Le cas de René Bousquet était similaire. Bousquet est devenu le chef de la police sous Vichy et a organisé la rafle des Juifs au Vélodrome d’Hiver en 1942. Il a supervisé plus de soixante mille déportations vers les camps de la mort. Le nombre total de déportations était de soixante-seize mille.
Bousquet n’était pas simplement protégé – il a continué à mener une carrière réussie dans la période d’après-guerre. Il était ami avec François Mitterrand. Il a fallu près de cinquante ans pour que son rôle dans la déportation des Juifs soit révélé, et il a été assassiné avant d’être traduit en justice.
L’affaire Bousquet a mis en lumière le rôle de Mitterrand, ce qui a soulevé un certain nombre de questions inconfortables, non seulement sur Mitterrand lui-même, mais sur toute la période d’occupation. Mitterrand a donné une série d’entretiens confessionnels vers la fin de son deuxième mandat en tant que président. Cela a rappelé des souvenirs de Vichy et souligné l’élément de continuité entre Vichy et les périodes qui l’ont précédé et suivi.
Mitterrand avait flirté avec l’extrême droite avant la guerre, et il était honoré par le régime de Vichy. Il a joué plus tard un rôle dans la résistance, mais il a continué à cultiver son amitié avec Bousquet dans la période d’après-guerre. Il a refusé en tant que président de s’excuser pour les crimes du régime de Vichy, car il soutenait que la République française n’avait rien à voir avec cela et que la France n’était pas responsable. Ce n’est que son successeur Jacques Chirac qui s’est excusé au nom de la nation française pour sa complicité dans la Shoah, tout en soulignant qu’il existait une autre France à l’époque, représentée par la résistance.

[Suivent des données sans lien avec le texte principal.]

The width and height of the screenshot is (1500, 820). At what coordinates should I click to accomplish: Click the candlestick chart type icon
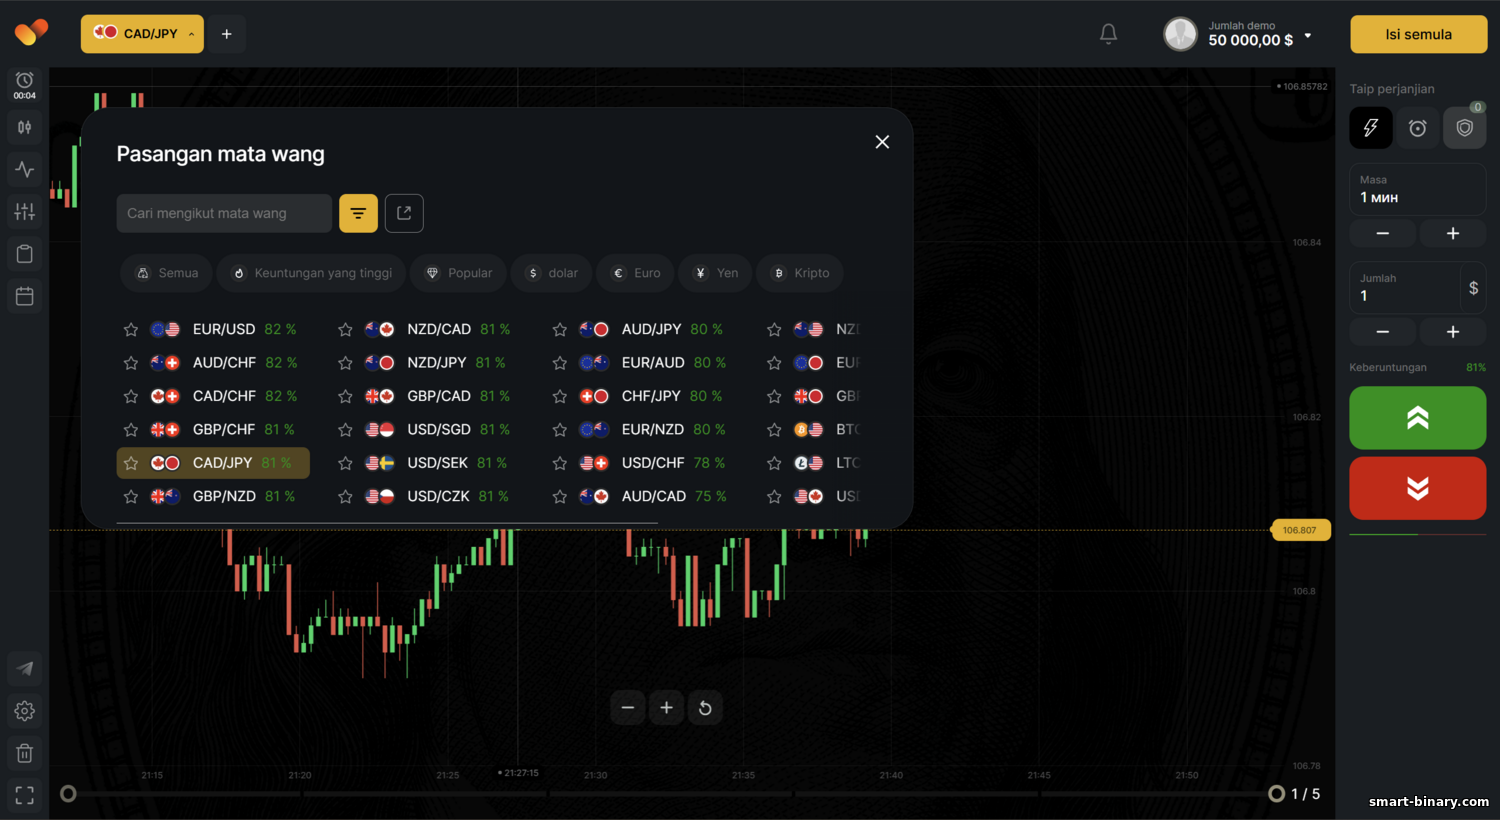(x=25, y=127)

Le procès de Maurice Papon en 1997-98 a une nouvelle fois mis en lumière le rôle des fonctionnaires complices des crimes de l’occupation puis servis dans les administrations d’après-guerre sous la IVe et la Ve République. Il y avait un autre élément avec Papon. Ayant joué un rôle dans la déportation des Juifs de la région bordelaise pendant la guerre, après la libération, il a également joué un rôle dans les mesures coloniales françaises de répression.
Il était préfet de police à Paris. En octobre 1961, des policiers sous son commandement ont participé à l’arrestation d’une dizaine de milliers d’Algériens, dont beaucoup ont été battus à mort, leurs corps jetés dans la Seine. Il a été contraint de se retirer après l’enlèvement de Mehdi Ben Barka, l’homme politique de l’opposition marocaine, en 1965, mais il a tout de même été directeur de la société Sud Aviation.
En d’autres termes, non seulement le procès Papon a mis à nu les continuités entre le régime de Vichy et la fonction publique d’après-guerre, il a également mis à jour les continuités entre les crimes de l’occupation et les crimes de la période coloniale. Il a mis en lumière les deux tabous politiques dominants de l’après-guerre, dont l’un, Vichy, a commencé à être abordé, tandis que l’autre n’a pas été correctement abordé du tout.